Pose Detection in Android with ML Kit & Jetpack Compose | Real-time Pose Skeleton

8 min readFeb 8, 2025

Pose detection is an exciting field in mobile AI that enables real-time analysis of human body movements. In this article, we will explore how to implement pose detection in an Android application using Google’s ML Kit and Jetpack Compose. We will also visualise the detected pose as a skeleton overlay on a camera preview.

Pose Detection in Action

Prerequisites

Before diving in, ensure you have the following:

Android Studio installed
A basic understanding of Jetpack Compose
A physical Android device (pose detection might not work properly on an emulator)

What is Pose Detection?

Pose detection identifies human body landmarks such as joints and key points (e.g., shoulders, elbows, knees). It is commonly used in fitness tracking, augmented reality (AR), and gesture-based interactions.
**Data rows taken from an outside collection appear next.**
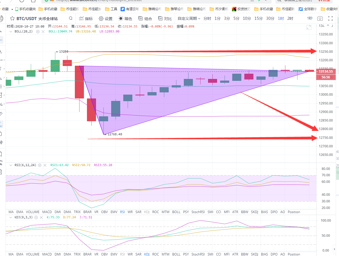Viewport: 339px width, 256px height.
Task: Search for a trading pair
Action: tap(71, 18)
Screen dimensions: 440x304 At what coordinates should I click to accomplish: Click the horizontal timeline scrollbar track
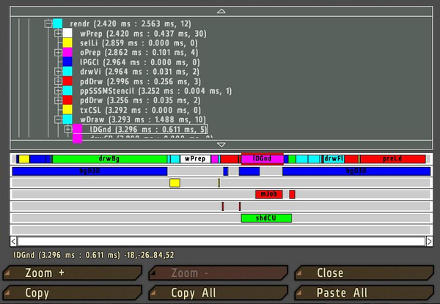pos(220,241)
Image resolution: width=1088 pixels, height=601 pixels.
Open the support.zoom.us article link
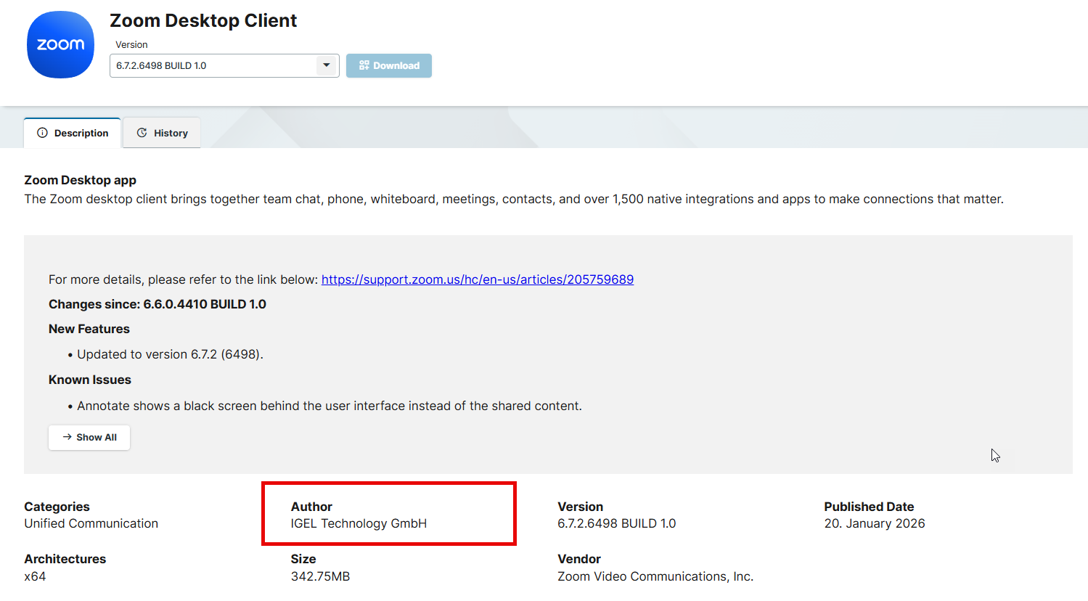coord(477,279)
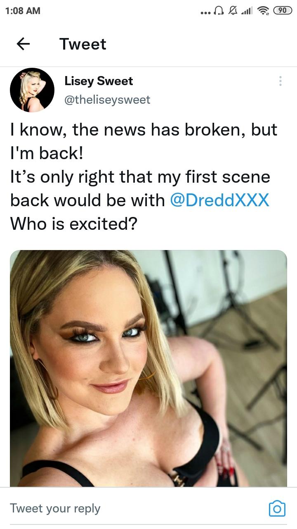
Task: Open the @DreddXXX mention link
Action: (x=220, y=200)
Why ML Kit for Pose Detection?

ML Kit is a powerful set of machine learning tools provided by Google. It offers on-device pose detection with:

Real-time performance
No internet requirement
Easy integration

Setting Up ML Kit Pose Detection

To use ML Kit’s pose detection in your Android app, add the dependency in your build.gradle file:

[versions]
poseDetectionAccurate = "18.0.0-beta5"
poseDetection = "18.0.0-beta5"

[libraries]
pose-detection-accurate = { group = "com.google.mlkit", name = "pose-detection-accurate", version.ref = "poseDetectionAccurate" }
pose-detection = { group = "com.google.mlkit", name = "pose-detection", version.ref = "poseDetection" }

implementation(libs.pose.detection.accurate)
implementation(libs.pose.detection)

CameraX Setup

We use CameraX to access the camera feed and process frames for pose detection. Add the dependencies:

[versions]
cameraxVersion = "1.4.1"

[libraries]
camera-core = { group = "androidx.camera", name = "camera-core", version.ref = "cameraxVersion" }
camera-camera2 = { group = "androidx.camera", name = "camera-camera2", version.ref = "cameraxVersion" }
camera-view = { group = "androidx.camera", name = "camera-view", version.ref = "cameraxVersion" }
camera-lifecycle = { group = "androidx.camera", name = "camera-lifecycle", version.ref = "cameraxVersion" }

Implementing Pose Detection

Initialize CameraX: We start by setting up CameraX to capture frames for processing.
Process Frames with ML Kit: Convert ImageProxy to InputImage and feed it to ML Kit’s Pose Detector.
Draw Pose Skeleton: Use Jetpack Compose’s Canvas to overlay the detected pose on the camera preview.

Code Implementation

1. Setting up CameraX

Before using CameraX, you need to declare the necessary permissions in your AndroidManifest.xml file:

<uses-feature
    android:name="android.hardware.camera"
    android:required="true" />
<uses-permission android:name="android.permission.CAMERA" />

This ensures that the application has access to the device’s camera and that it is required for the app to function.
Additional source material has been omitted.